The combined Sierre-Salgesch project was retained because of the originality of the concept. The foundation, fully aware of the demands of museography, turned over the development of the exhibition to ethnologist Isabelle Raboud. The Vineyards Trail was inaugurated in 1990, the Maison Zumofen in Salgesch opened its doors in 1991 and the Château de Villa space in Sierre was opened in 1992.
The Wine Museum had to leave its premises at the Château de Villa in 2000 where renovations were to be followed by a winebar with shop. At the same time the museum in Salgesch grew, with the purchase by the Commune and the Bourgeoisie of an adjacent barn.
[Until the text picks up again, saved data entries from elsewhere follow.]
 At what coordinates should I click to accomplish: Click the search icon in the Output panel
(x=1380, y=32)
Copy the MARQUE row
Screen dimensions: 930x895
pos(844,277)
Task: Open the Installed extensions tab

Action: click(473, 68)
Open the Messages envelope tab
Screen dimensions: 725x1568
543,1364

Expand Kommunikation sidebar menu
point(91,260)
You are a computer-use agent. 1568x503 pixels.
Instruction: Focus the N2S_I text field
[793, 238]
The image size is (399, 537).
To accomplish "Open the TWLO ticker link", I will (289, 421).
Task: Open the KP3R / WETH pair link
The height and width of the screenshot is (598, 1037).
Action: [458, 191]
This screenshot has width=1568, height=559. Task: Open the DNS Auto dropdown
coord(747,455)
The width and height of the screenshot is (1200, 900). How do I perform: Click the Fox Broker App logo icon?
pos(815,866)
This new space, renovated in 2002, is home to a room that extends the permanent exhibition, and a mezzanine where temporary exhibitions can be organized.
The Commune of Sierre in 2007 bought the Meyer house, next door to the Château de Villa, to provide the museum with exhibition space in Sierre. Nomad Architectes won the city’s architectural competition for the new space, opened in August 2009, an event attended by Swiss Federal Councilor Pascal Couchepin.
It was Salgesch’s turn in 2015 to have its space renovated. A new museumography concept, by Holzer Kobler in Zurich, approaches the world of vines and wines through different themes that are both contemporary and educational. With this new temporary exhibit and a new name, The Wine Museum, the institution has confirmed its identity and its role in Valais.